**WORK TASK**:
Once you find the line containing "Open the 視点 XSA player dropdown", please retype it and every line after it to the end of the entries, exactly and with nothing added.

**EXERCISE MATERIALS**:
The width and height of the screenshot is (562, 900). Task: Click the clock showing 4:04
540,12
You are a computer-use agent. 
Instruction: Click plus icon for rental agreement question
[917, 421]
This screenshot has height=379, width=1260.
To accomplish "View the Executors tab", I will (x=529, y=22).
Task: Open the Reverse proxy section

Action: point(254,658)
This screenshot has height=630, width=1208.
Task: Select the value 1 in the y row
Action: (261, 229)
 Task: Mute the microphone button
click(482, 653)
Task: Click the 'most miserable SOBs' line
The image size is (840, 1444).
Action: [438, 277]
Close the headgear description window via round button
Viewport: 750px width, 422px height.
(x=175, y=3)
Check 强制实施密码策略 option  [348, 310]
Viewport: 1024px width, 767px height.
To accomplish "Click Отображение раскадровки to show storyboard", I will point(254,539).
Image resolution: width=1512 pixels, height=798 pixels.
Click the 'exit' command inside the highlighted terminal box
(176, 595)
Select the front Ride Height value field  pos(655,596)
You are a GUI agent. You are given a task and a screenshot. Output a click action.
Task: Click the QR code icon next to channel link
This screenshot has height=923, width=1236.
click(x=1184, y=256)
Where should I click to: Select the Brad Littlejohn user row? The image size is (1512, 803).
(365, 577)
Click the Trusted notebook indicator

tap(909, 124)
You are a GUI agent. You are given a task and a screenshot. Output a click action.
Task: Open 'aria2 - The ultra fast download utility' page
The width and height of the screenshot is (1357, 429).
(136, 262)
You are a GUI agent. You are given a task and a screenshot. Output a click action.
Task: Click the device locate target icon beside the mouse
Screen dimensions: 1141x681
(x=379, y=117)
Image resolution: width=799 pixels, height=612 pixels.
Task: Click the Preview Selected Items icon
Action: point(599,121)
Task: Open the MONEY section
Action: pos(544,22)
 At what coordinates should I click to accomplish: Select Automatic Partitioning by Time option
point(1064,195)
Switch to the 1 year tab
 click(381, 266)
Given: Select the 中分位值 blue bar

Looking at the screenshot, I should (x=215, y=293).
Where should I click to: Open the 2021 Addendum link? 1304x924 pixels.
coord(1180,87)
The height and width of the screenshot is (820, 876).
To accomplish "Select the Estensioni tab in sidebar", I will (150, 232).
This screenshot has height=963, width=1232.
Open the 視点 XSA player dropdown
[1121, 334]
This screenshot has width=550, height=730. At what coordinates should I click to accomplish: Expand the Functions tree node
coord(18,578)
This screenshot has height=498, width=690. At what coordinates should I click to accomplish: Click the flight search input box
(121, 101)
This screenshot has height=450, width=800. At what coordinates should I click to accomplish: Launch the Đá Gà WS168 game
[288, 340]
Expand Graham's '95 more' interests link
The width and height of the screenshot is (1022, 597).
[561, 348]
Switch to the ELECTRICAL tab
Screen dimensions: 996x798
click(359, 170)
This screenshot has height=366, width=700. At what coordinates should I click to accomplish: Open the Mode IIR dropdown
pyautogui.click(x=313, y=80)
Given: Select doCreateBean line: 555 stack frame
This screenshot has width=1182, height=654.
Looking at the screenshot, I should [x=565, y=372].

**COMPLETED EXERCISE**:
Open the 視点 XSA player dropdown
[1121, 334]
This screenshot has width=550, height=730. At what coordinates should I click to accomplish: Expand the Functions tree node
coord(18,578)
This screenshot has height=498, width=690. At what coordinates should I click to accomplish: Click the flight search input box
(121, 101)
This screenshot has height=450, width=800. At what coordinates should I click to accomplish: Launch the Đá Gà WS168 game
[288, 340]
Expand Graham's '95 more' interests link
The width and height of the screenshot is (1022, 597).
[561, 348]
Switch to the ELECTRICAL tab
Screen dimensions: 996x798
click(359, 170)
This screenshot has height=366, width=700. At what coordinates should I click to accomplish: Open the Mode IIR dropdown
pyautogui.click(x=313, y=80)
Given: Select doCreateBean line: 555 stack frame
This screenshot has width=1182, height=654.
Looking at the screenshot, I should [x=565, y=372].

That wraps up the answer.